_Task objective:_
Reproduce word for word the lines from the beginning of the entries to the line with "Toggle teleprompter scrolling", both included, but none of the pictures.

_Data:_
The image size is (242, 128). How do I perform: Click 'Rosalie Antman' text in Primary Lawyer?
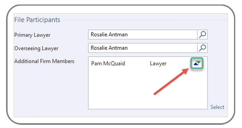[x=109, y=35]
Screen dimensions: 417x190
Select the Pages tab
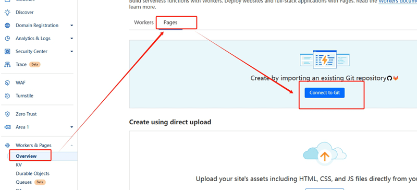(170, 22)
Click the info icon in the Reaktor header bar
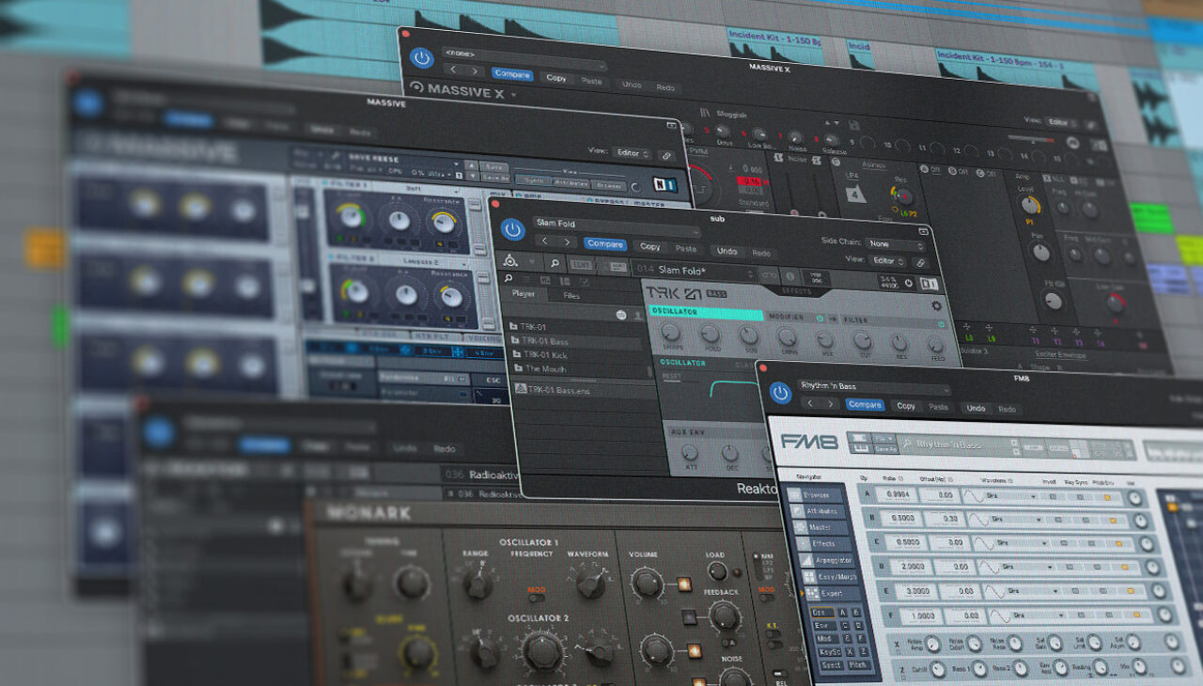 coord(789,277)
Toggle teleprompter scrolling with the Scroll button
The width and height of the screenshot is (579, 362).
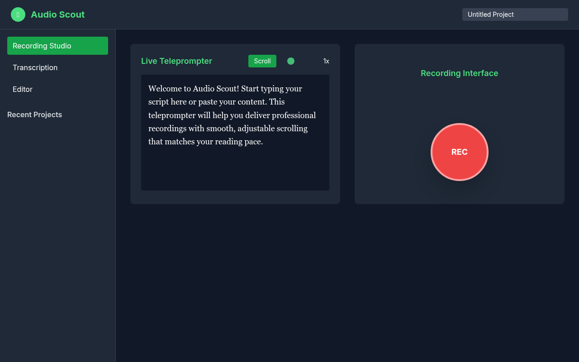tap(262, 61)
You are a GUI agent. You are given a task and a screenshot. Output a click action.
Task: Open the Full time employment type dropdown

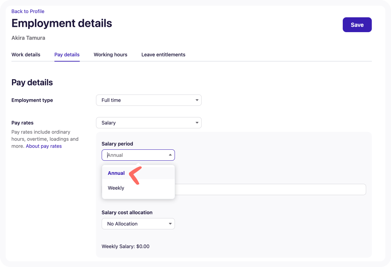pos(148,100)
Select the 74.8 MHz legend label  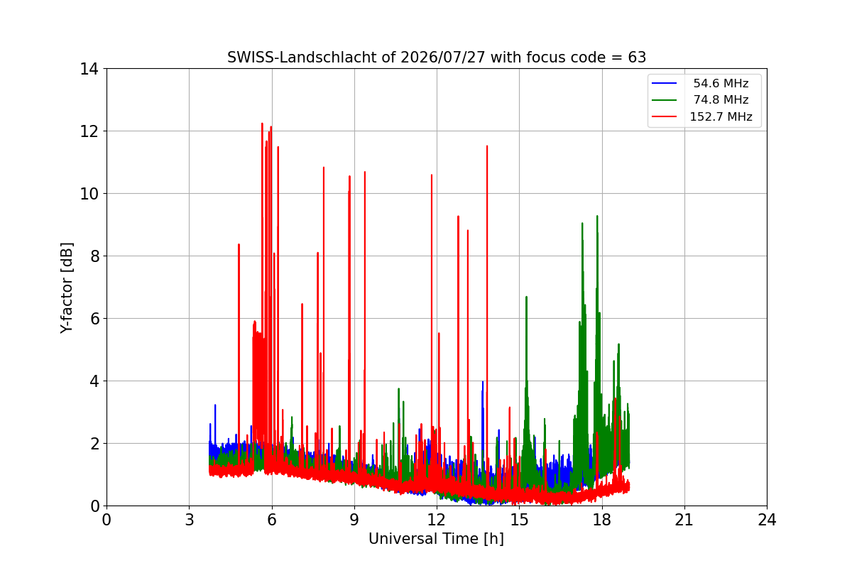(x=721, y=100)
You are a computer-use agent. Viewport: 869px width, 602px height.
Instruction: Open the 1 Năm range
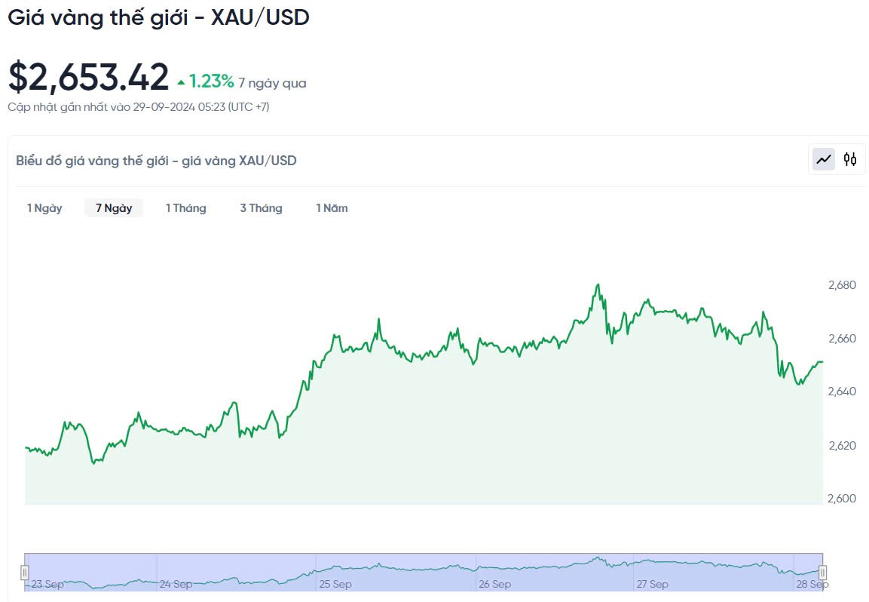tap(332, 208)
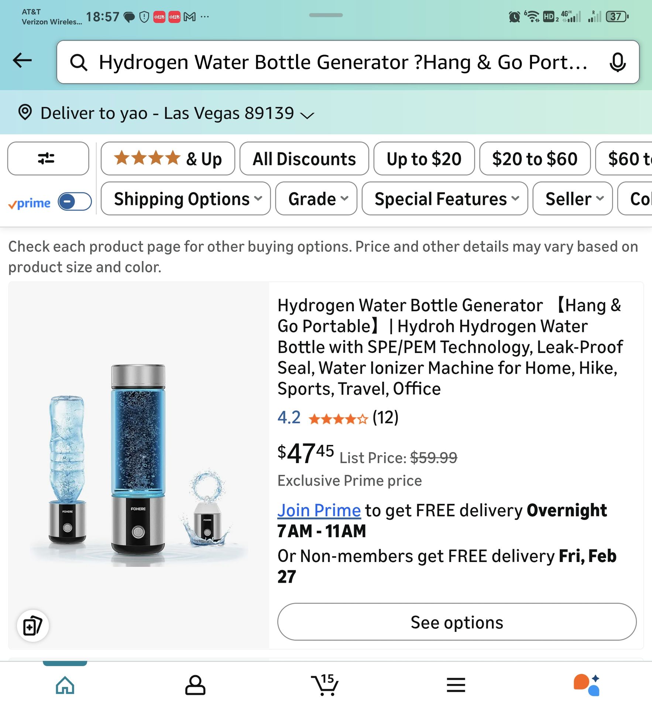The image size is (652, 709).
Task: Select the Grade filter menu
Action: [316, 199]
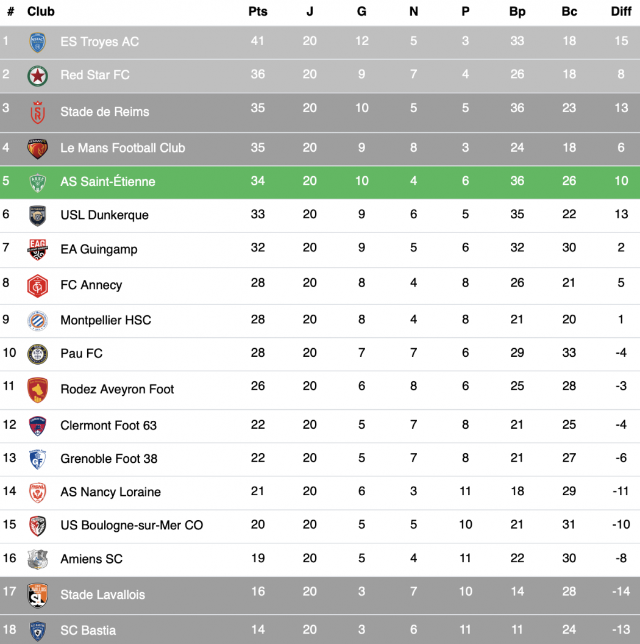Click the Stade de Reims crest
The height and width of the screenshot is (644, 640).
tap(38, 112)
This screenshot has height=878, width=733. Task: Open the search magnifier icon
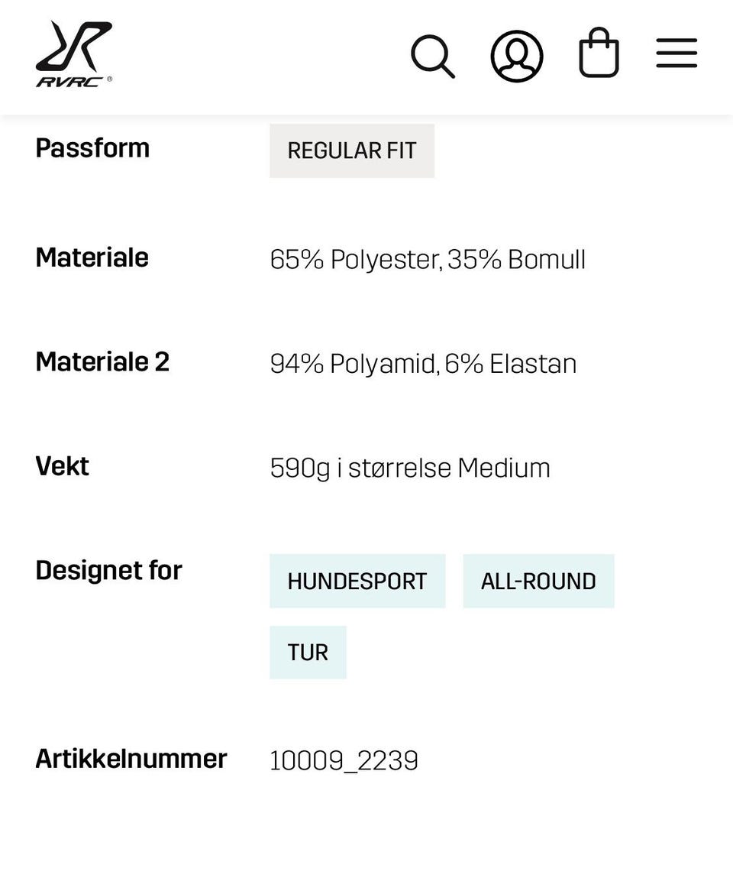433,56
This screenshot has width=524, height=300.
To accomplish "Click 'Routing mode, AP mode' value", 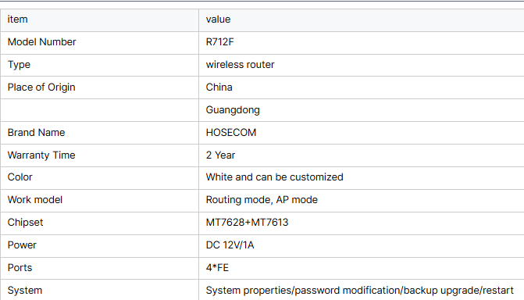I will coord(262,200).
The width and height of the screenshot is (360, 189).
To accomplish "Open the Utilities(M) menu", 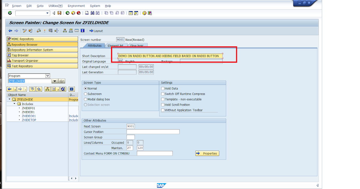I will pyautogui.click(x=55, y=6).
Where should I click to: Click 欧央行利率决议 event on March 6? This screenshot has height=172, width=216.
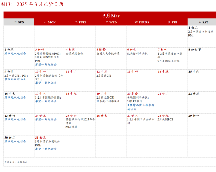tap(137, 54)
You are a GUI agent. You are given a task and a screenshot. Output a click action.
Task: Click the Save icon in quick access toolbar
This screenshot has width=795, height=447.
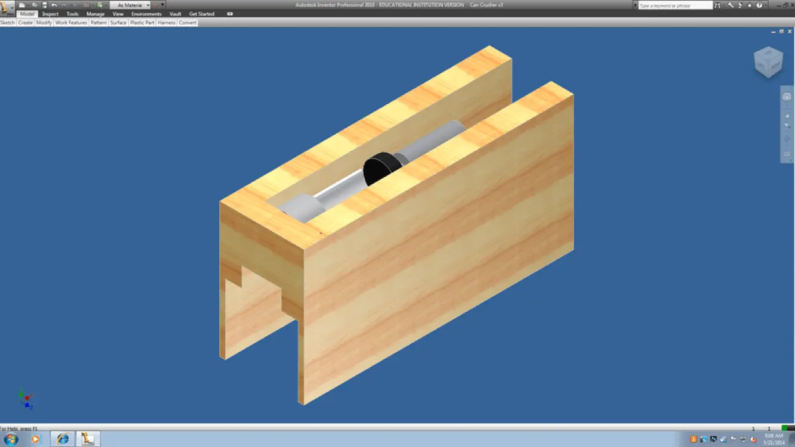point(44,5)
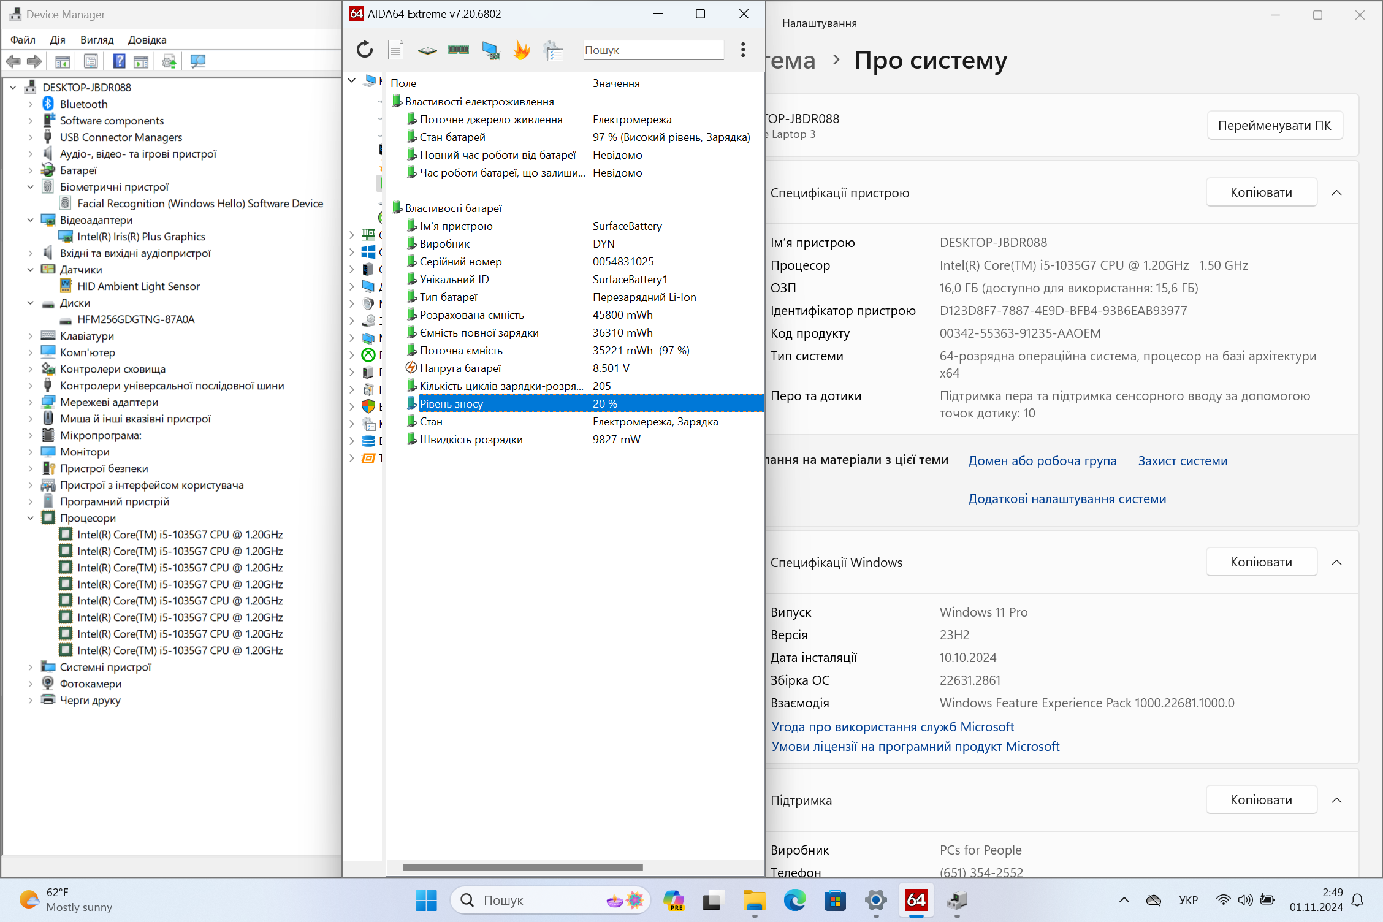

_The answer:_
The image size is (242, 128). How do I perform: Click 'Rosalie Antman' text in Primary Lawyer?
[x=109, y=35]
Screen dimensions: 417x190
Select the Pages tab
(170, 22)
Click the info icon in the Reaktor header bar
 coord(789,277)
Toggle teleprompter scrolling with the Scroll button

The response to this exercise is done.